▶ [SET TASK]: Copy everything from the line containing "The image size is (1280, 1024)." down to the line containing "pyautogui.click(x=196, y=9)", both included, leaving the requests unchanged. Increase every coordinate in the answers by 89.

────

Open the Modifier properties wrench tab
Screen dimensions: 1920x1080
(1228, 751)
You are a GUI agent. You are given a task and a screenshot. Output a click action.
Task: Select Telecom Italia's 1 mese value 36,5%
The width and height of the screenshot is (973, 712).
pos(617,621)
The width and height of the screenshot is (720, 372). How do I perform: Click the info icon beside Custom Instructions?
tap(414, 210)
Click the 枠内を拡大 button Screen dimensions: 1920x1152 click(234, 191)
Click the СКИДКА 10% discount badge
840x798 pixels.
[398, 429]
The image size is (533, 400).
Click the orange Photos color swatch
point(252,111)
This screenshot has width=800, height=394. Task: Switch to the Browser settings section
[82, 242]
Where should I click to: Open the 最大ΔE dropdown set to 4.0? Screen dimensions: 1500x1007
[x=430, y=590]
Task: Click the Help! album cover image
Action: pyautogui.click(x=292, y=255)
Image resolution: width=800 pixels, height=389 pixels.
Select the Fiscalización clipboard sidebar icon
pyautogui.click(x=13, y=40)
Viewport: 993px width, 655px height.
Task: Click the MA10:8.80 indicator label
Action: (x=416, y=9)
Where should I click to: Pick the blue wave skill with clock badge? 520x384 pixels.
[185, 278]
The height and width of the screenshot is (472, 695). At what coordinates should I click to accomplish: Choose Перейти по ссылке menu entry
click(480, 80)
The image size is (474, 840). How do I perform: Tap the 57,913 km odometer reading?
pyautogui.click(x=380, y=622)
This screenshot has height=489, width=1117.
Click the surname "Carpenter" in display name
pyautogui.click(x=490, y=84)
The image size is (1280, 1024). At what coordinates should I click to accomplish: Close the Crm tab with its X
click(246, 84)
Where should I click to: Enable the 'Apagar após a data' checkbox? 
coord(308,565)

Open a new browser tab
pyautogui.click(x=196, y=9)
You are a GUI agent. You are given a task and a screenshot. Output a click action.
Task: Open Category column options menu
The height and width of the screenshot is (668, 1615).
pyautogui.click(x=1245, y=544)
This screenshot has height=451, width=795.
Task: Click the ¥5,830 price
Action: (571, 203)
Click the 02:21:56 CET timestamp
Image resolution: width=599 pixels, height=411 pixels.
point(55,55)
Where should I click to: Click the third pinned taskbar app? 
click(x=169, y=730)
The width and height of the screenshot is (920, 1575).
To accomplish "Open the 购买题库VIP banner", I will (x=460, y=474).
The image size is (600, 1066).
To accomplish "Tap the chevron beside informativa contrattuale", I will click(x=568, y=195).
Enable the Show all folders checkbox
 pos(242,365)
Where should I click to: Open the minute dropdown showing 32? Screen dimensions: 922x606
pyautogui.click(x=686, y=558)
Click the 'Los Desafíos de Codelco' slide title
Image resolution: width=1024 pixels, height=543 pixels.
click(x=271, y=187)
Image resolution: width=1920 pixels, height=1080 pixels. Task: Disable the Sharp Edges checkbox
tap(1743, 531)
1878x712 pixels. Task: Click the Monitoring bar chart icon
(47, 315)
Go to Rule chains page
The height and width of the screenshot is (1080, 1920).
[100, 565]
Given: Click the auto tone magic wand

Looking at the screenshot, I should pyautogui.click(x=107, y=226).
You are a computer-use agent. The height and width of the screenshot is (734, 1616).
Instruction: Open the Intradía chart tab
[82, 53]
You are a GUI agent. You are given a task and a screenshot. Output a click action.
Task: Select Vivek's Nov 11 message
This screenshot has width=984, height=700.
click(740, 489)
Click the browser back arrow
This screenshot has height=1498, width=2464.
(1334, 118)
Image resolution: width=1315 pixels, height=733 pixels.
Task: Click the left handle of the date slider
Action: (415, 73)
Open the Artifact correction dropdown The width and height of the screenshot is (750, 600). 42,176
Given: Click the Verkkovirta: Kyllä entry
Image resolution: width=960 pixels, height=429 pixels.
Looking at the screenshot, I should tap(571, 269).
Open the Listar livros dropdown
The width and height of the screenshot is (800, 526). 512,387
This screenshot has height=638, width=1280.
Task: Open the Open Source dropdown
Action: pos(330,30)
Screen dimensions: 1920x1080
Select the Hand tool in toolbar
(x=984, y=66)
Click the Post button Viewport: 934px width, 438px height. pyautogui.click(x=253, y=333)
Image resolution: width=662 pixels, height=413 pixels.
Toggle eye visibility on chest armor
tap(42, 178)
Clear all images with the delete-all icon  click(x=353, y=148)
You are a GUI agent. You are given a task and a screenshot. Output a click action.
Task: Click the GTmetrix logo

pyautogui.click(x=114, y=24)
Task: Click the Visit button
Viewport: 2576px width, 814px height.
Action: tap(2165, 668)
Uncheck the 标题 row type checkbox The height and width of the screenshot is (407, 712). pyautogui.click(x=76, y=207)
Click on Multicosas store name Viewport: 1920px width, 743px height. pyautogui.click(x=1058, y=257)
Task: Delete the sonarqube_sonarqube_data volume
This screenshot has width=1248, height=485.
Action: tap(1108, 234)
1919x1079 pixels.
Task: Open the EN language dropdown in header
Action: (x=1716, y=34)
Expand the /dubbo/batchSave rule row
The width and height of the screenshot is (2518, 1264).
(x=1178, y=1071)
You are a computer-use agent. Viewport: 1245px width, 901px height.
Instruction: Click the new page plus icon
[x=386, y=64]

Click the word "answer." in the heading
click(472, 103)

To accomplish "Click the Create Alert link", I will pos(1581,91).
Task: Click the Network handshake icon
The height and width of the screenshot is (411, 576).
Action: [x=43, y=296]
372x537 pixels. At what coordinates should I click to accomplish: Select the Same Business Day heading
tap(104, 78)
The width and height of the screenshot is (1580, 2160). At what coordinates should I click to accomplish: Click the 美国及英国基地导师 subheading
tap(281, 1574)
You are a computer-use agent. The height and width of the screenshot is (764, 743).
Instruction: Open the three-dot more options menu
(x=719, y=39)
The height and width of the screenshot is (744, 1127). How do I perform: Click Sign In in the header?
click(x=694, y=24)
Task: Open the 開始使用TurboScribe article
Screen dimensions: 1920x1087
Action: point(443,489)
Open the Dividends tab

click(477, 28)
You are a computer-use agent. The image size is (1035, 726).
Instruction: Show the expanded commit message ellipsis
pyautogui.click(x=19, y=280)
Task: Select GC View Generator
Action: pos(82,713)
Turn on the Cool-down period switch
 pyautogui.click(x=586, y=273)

────

▶ [SOLUTION TO THE EXERCISE]:
The image size is (1280, 1024). At what coordinates should I click to accomplish: Close the Crm tab with its X
click(335, 173)
Where should I click to: Enable the 'Apagar após a data' checkbox? 
coord(397,654)

Open a new browser tab
pyautogui.click(x=285, y=98)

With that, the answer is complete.